• _Do this_:
Could you format the lines starting at the one containing "Task: Open the L. Hamilton driver result" and ending at the end of the records as a Markdown table with the columns "No." and "Line", skipping blank lines and leaving the pictures out?

*** Dataset records ***

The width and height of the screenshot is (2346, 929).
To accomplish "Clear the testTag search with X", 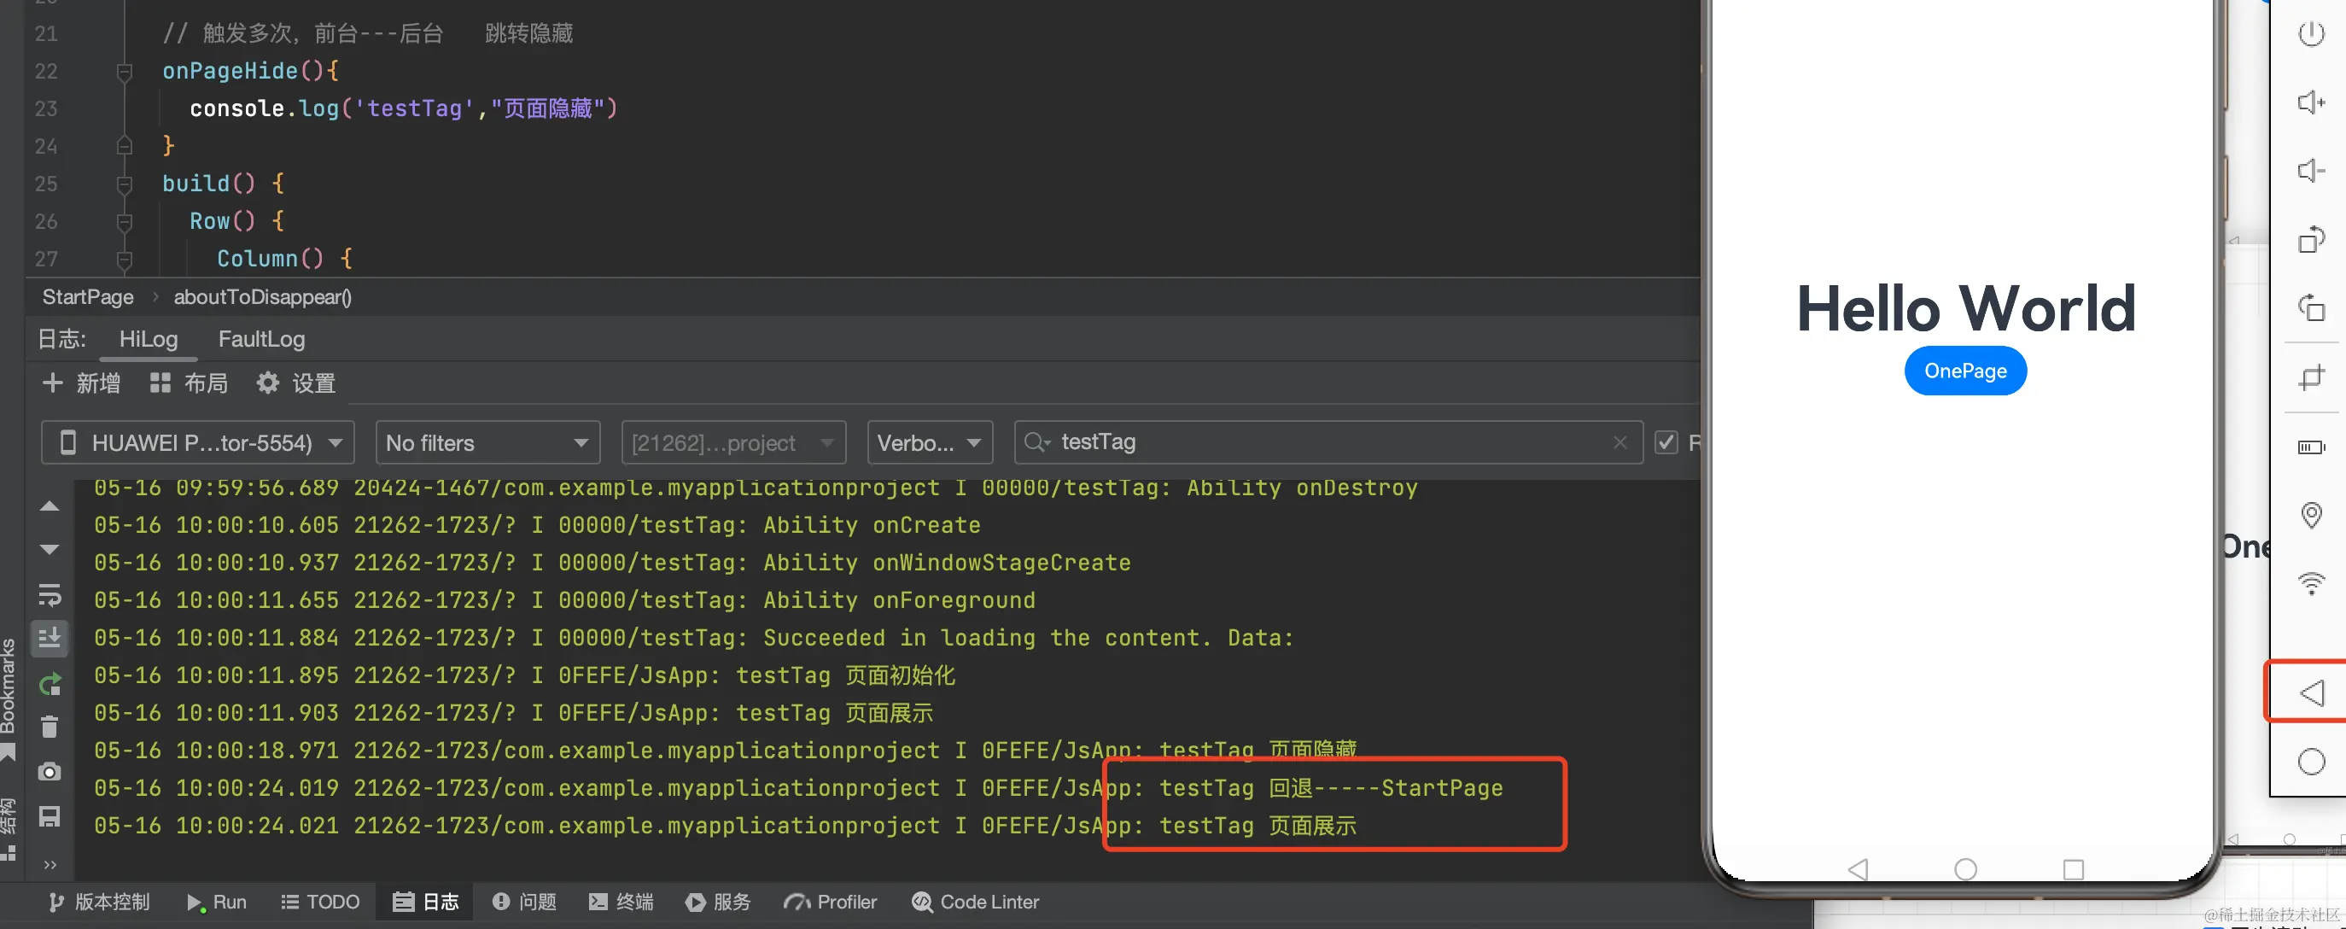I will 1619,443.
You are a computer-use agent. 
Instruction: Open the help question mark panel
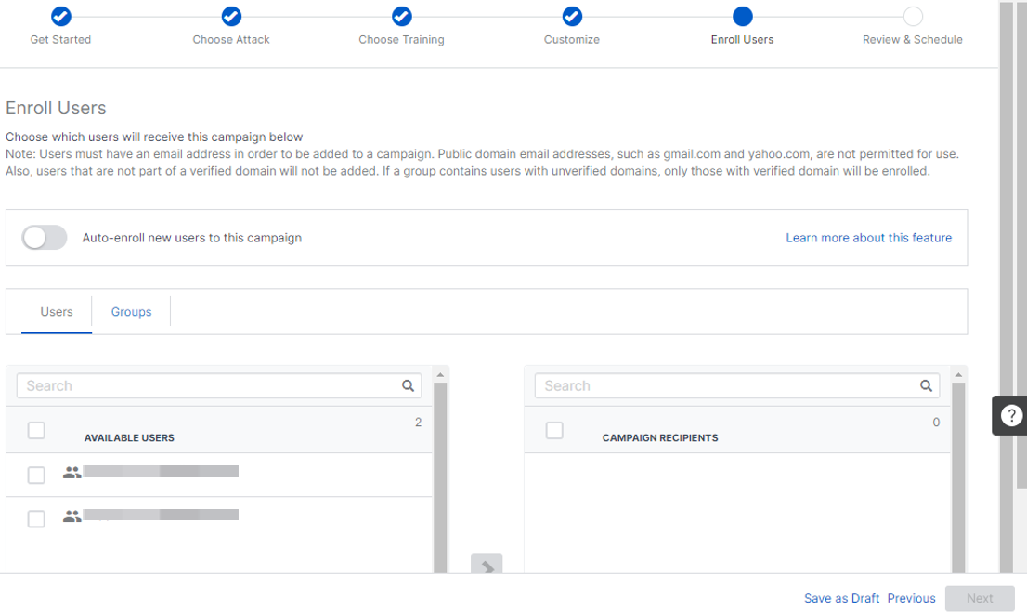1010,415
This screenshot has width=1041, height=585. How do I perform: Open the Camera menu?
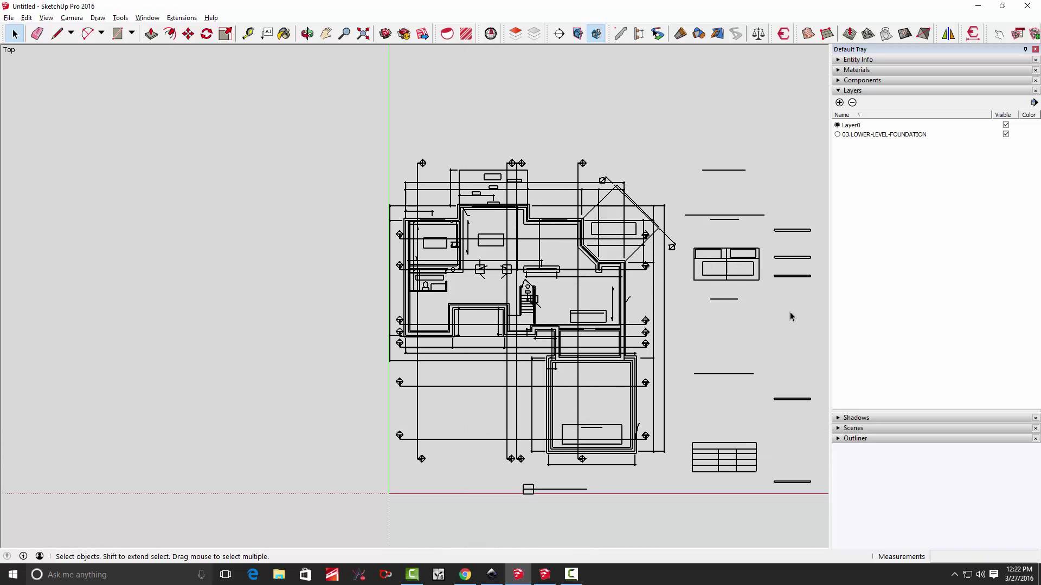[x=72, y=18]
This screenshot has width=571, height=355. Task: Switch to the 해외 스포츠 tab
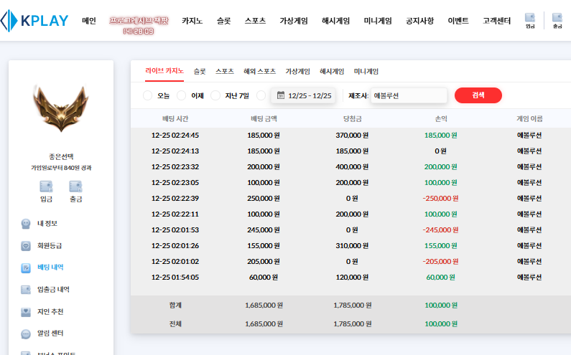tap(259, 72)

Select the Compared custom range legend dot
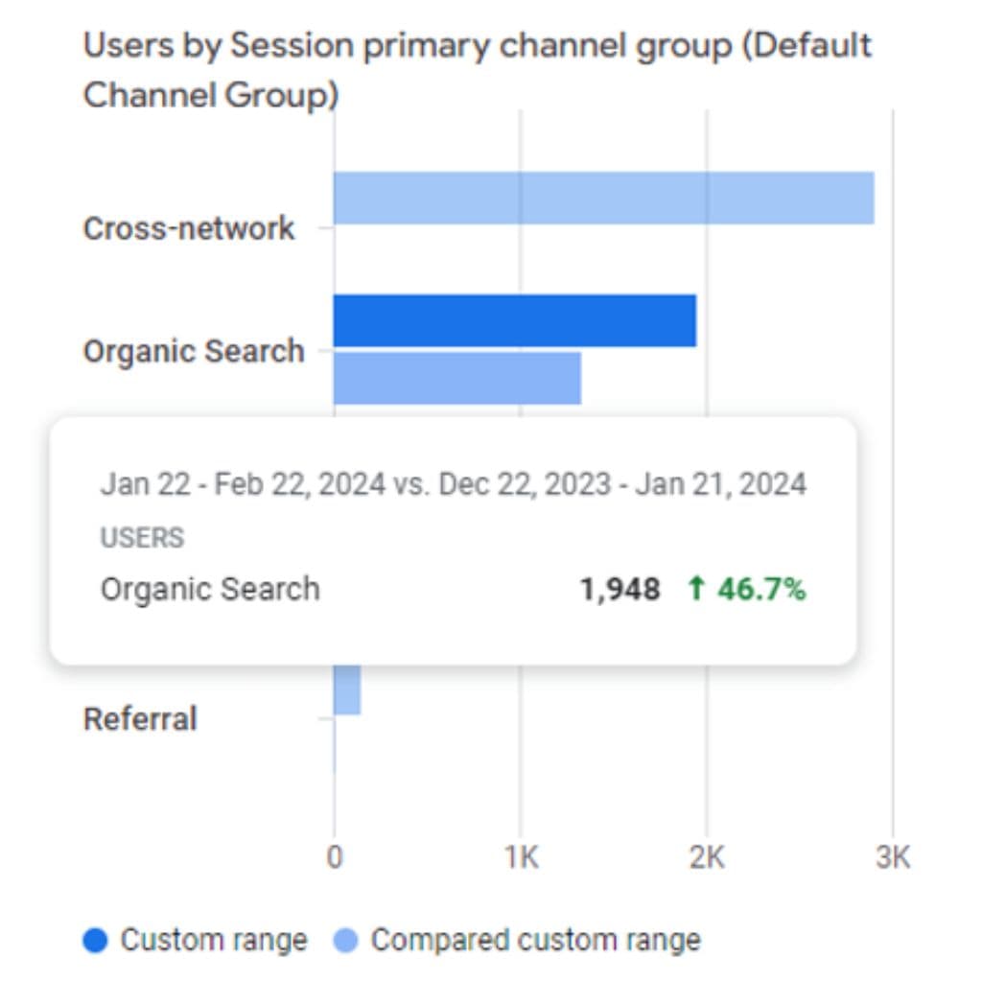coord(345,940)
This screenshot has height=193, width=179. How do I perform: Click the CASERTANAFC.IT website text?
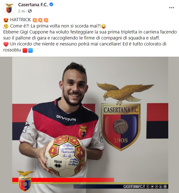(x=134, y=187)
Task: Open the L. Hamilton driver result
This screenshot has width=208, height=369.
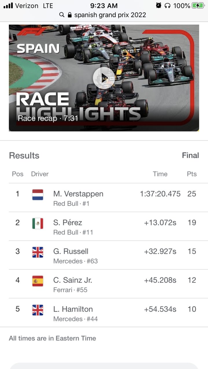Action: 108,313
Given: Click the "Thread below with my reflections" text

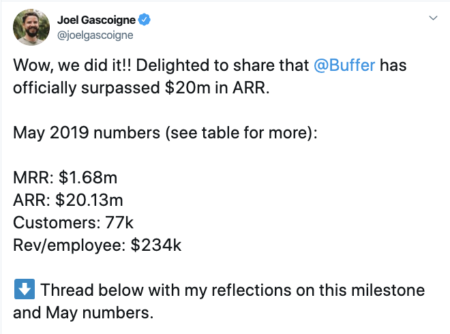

***

• _Task result_:
| No. | Line |
|---|---|
| 1 | Task: Open the L. Hamilton driver result |
| 2 | This screenshot has width=208, height=369. |
| 3 | Action: 108,313 |
| 4 | Given: Click the "Thread below with my reflections" text |